Les Cowboys Fringants terminent leur tournée-fleuve à Montréal au Centre Bell. Ils promettent un gros party avant de prendre quelques mois de break syndical.

2006 a été longue et mouvementée pour Les Cowboys Fringants. Des voyages outre-Atlantique, des spectacles partout au Québec, des centaines de couplets dans la gorge et des milliers de coups d’archet sur les veines d’un violon. Au bout du fil, à tour de rôle, Marie-Annick Lépine (violon, accordéon, mandoline, etc.) et Jérôme Dupras (basse) semblent heureux mais lessivés.

Grosse année? "Je te dirais même un gros deux ans, et même un gros cinq ans!" s’exclame Jérôme. "On ne fait jamais de création pendant les tournées. Mais là, pour les prochains mois, c’est sûr qu’on va se voir uniquement pour jouer au hockey ou aux cartes. On va essayer de laisser retomber la poussière un peu avant de se concentrer sur le prochain album."

Pour Marie-Annick, la pause sera plus courte. Elle a enregistré un disque solo, avec ses propres chansons, qu’elle devrait sortir en février sous étiquette La Tribu. Avant de se concentrer sur ses propres concerts, elle raconte ceux de l’été dernier avec Les Cowboys en terre européenne: "On a fait les festivals, ça a super bien été. On n’était pas les têtes d’affiche, on était programmés en journée. Mais partout où on allait, ils nous disaient que c’était la première fois qu’il y avait d’aussi grosses foules à ces heures-là. Je pense que ce qui plaît aux Français, c’est notre côté bon vivant et nonchalant."

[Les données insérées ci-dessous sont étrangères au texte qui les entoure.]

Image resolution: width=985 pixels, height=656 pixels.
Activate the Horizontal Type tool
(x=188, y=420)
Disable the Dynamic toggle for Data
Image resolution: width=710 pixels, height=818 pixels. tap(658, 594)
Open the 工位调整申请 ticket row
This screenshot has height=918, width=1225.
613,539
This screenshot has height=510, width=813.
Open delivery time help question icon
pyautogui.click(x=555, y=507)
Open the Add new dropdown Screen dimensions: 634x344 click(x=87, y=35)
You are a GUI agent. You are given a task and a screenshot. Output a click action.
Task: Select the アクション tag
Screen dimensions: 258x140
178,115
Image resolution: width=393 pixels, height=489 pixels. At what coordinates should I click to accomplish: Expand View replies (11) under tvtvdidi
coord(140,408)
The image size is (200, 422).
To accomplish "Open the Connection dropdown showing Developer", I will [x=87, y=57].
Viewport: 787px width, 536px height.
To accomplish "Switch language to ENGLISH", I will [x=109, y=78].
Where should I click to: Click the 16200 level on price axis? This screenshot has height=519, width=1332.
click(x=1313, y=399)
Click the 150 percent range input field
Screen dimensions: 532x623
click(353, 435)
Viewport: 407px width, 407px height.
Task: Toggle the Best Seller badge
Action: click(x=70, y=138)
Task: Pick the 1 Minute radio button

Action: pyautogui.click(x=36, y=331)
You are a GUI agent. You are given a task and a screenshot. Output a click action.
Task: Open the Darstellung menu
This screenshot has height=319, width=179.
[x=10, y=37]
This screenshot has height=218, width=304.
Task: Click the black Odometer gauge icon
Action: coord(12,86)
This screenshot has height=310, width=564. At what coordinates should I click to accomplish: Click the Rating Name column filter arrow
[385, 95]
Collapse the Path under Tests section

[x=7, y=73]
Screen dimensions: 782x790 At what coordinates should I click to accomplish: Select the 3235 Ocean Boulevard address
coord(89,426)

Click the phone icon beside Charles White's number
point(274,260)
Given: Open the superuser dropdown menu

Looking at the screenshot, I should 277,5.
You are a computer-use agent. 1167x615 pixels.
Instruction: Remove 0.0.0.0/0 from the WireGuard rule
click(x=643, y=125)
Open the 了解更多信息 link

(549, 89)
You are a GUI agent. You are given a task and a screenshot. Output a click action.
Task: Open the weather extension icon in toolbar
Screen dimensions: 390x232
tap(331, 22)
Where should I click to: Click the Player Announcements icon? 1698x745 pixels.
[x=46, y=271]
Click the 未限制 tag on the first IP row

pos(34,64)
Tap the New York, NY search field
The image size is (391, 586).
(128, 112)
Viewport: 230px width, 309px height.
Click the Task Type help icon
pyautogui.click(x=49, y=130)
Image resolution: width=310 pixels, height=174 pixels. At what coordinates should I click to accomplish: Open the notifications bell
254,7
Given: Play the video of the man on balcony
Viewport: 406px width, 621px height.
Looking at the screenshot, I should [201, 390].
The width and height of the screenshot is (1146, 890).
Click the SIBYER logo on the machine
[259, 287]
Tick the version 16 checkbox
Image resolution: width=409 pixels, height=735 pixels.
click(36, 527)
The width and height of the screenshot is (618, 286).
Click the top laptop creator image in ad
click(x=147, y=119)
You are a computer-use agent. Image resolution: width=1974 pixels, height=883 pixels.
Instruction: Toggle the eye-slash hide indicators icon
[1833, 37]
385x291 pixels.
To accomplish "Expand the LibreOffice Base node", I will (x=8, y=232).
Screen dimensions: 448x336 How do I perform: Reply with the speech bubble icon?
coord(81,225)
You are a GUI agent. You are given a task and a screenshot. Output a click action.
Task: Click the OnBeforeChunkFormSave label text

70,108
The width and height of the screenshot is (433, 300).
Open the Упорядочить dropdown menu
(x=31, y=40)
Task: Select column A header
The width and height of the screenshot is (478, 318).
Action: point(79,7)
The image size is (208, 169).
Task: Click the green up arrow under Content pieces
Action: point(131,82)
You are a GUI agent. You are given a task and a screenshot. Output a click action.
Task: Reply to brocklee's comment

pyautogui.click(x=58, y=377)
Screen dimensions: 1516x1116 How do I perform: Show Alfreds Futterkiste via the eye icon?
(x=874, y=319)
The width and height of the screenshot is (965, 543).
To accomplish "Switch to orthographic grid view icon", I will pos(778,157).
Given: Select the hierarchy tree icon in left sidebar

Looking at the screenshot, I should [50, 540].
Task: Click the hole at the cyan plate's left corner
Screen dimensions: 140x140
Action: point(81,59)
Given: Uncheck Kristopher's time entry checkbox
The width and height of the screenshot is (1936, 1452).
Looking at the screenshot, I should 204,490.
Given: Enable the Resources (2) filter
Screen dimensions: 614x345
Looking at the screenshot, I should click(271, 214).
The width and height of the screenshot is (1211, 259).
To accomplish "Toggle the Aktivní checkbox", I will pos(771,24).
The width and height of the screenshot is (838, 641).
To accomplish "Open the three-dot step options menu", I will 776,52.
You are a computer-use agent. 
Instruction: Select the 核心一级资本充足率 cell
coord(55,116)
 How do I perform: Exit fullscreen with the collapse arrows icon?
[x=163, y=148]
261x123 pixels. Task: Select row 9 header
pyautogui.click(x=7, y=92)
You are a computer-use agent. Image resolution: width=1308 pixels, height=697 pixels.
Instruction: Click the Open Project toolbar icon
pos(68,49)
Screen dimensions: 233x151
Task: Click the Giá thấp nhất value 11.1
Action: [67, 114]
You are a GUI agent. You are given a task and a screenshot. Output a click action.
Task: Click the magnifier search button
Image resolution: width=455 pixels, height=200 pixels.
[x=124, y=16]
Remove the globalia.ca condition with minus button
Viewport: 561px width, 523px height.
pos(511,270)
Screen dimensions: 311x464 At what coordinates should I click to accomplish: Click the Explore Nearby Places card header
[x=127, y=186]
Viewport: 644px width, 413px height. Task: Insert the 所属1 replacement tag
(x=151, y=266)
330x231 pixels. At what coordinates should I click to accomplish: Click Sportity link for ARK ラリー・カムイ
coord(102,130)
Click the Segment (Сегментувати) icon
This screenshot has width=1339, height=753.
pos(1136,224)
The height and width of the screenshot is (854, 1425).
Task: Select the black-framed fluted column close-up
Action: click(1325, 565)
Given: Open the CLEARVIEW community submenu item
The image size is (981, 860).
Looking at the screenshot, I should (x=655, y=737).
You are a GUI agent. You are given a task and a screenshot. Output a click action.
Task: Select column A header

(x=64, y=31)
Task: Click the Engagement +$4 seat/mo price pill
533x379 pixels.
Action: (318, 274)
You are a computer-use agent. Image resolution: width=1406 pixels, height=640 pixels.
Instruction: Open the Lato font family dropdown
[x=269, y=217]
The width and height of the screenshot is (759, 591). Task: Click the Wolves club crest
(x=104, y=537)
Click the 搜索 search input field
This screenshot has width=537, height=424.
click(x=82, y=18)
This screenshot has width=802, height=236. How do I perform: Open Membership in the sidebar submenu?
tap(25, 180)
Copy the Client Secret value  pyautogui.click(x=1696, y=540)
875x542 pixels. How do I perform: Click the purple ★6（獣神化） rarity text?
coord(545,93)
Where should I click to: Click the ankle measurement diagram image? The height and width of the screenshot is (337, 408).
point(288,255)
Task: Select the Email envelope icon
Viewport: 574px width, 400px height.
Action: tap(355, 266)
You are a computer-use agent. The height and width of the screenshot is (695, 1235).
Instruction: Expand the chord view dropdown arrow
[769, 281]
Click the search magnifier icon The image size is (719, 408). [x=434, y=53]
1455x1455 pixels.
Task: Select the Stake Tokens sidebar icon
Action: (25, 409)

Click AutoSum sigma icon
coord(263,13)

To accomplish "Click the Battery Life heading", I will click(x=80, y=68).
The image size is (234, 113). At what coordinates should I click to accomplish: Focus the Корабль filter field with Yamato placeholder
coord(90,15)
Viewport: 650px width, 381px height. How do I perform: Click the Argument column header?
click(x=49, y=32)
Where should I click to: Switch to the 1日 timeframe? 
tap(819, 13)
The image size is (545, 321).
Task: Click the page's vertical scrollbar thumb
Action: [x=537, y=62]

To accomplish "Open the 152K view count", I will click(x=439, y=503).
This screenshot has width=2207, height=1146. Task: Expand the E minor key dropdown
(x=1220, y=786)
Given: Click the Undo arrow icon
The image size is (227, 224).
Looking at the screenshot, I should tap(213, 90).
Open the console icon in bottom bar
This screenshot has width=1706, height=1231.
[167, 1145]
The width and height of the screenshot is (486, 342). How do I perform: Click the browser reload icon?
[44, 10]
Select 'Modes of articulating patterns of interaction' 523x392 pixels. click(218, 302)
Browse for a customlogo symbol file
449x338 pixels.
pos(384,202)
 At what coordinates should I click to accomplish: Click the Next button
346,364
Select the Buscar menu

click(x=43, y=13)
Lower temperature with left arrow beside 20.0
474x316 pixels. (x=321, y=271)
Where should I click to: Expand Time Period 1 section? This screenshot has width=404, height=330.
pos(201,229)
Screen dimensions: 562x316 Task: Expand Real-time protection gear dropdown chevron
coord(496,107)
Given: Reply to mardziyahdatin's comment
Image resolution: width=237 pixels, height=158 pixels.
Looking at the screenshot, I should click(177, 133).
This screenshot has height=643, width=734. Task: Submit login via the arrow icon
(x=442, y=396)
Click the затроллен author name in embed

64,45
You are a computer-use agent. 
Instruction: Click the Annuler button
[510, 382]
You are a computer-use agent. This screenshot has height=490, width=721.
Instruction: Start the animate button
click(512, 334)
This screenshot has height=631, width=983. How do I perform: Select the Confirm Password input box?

Même son de cloche chez Jérôme: "On a joué aux Vieilles Charrues, qui est un énorme festival, sur la même scène que Johnny Hallyday! Il y avait aussi le Paléo, en Suisse, un genre de Woodstock, dans un champ sur le bord du lac Léman, juste avant The Who. C’était ben tripant. Je pense que Les Cowboys leur apportent une certaine dose d’exotisme. On nous compare là-bas avec Louise Attaque pour le côté festif et Mickey 3D pour les textes à saveur sociale." D’ailleurs, un lexique québécois a été ajouté à la version française de leur disque.

Les Cowboys ne s’arrêtent jamais. Après les festivals d’été européens, retour à l’automne au Québec pour une série de fiestas endiablées qui s’achève avec l’année, au Centre Bell: "Il n’y aura pas nécessairement d’invités spéciaux. Ce sera juste nous sept, incluant les deux cuivres. Il ne faut pas s’attendre à dix millions de surprises, mais il y en aura peut-être!" confie Marie-Annick. Quant à Jérôme, il voit l’ultime concert comme "quelque chose de simple, à la bonne franquette. On veut profiter de cette chance pendant qu’elle passe: faire un deuxième Centre Bell. En première partie, il y aura le Henri Band, qui est le plus sous-estimé de la scène québécoise. Ils sont très festifs, dynamiques, super bons textes. Ça va leur donner un coup de pouce".

En attendant, attachez vos lacets, vos tuques. Et préparez-vous à la fête collective. Parce que dans les mois qui suivront, les cowboys rangeront leur pistolet fumant pour souffler, enfin.